It is essential to comprehend the distinctions in injection molding between hard and soft tooling, as well as between urethane casting and injection molding. Every kind of tool has advantages and disadvantages, and having a variety of mold materials is beneficial.

This article will talk about the specific tooling choices that affect material selection, costs, quantities, and quality.

What is Soft Tooling?

In the context of plastic injection molding, soft tooling typically refers to molds that incorporate aluminum cores and cavities, as opposed to those made from steel. Aluminum is a softer material than steel and cannot be hardened to the same extent as steel. Some aluminum molds may include inserts crafted from lower-grade, pre-hardened steels. It’s important to note that while 3D printing can be utilized to create elements of soft molds such as cavities, the overall mold structure still relies on a metal frame.

In urethane casting, soft tooling diverges from the use of aluminum. Instead, it is fashioned from materials like silicone, carbon fiber, or fiberglass. The soft tooling process commences with the creation of a master pattern, which can be milled, machined, or 3D printed. This master pattern, essentially a replica of the final part, is employed to generate molds for production. In urethane casting, soft tooling is deployed in a manual, pour-and-cure method, in contrast to the machine-based manufacturing approach used for soft tooling in injection molding.

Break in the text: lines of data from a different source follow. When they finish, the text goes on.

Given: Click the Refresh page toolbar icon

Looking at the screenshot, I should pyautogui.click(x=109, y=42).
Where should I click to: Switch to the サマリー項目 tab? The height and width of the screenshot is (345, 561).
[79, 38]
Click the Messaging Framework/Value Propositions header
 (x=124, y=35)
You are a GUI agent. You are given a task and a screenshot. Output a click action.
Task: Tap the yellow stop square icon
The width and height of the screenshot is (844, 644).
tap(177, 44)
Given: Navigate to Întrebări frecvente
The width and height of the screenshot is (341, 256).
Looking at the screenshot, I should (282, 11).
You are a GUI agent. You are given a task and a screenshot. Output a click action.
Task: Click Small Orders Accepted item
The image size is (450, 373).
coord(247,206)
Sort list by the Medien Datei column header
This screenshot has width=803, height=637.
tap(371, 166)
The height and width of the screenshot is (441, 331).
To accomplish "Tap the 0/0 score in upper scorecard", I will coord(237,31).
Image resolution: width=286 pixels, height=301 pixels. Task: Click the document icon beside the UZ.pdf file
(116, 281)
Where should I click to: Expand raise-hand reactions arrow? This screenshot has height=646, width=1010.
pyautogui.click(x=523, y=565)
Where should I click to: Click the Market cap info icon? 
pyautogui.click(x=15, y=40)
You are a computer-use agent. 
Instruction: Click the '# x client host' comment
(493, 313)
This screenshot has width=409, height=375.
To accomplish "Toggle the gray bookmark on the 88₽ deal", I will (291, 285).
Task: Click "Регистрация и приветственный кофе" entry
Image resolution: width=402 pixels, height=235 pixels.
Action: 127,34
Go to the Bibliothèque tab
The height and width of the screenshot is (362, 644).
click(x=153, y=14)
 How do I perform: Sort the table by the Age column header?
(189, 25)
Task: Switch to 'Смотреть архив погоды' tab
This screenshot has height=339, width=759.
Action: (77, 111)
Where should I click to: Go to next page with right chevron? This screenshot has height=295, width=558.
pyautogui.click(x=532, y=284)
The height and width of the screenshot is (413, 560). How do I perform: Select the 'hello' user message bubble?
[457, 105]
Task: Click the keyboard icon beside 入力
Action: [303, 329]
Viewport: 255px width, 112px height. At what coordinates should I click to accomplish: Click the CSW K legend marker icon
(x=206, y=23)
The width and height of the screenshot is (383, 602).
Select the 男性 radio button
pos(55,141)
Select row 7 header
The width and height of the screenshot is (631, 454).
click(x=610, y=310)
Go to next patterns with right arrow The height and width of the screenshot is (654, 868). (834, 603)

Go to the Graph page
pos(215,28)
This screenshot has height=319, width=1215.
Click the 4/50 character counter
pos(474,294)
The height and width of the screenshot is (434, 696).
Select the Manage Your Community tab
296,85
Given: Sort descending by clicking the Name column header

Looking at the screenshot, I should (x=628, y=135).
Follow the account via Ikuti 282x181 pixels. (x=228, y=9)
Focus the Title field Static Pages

soft tooling for injection molding

Pros and Cons of Soft Tooling

Soft tooling are not perfect and are not suitable for all production scenarios.

Injection Molding

One key advantage of using aluminum injection molds is their cost-effectiveness and shorter production lead times. While steel molds can be competitively priced, it’s worth noting that Fictiv can provide them relatively quickly. However, considerations extend beyond speed and cost.

Aluminum molds are limited in their ability to endure a high number of injection molding cycles and are less accommodating to mold modifications. The softness of aluminum may lead to deformation under the high clamping pressures associated with injection molding, potentially causing surface defects known as “flash.” Furthermore, aluminum molds cannot achieve the same level of precision and tight tolerances as steel molds.

Aluminum injection molds are not suitable for abrasive materials like glass-filled nylon due to their limited wear resistance. Additionally, plastics that require elevated temperatures, such as PEI and PEEK, may not mold effectively in aluminum molds due to difficulties in maintaining the required temperature. Corrosive plastics like PVC or POM can also pose problems, as they can degrade the aluminum material itself.

Urethane Casting

In urethane casting, the relationship between soft tooling and material selection is less critical because the molding process primarily accommodates castable polyurethanes, additives, and curatives.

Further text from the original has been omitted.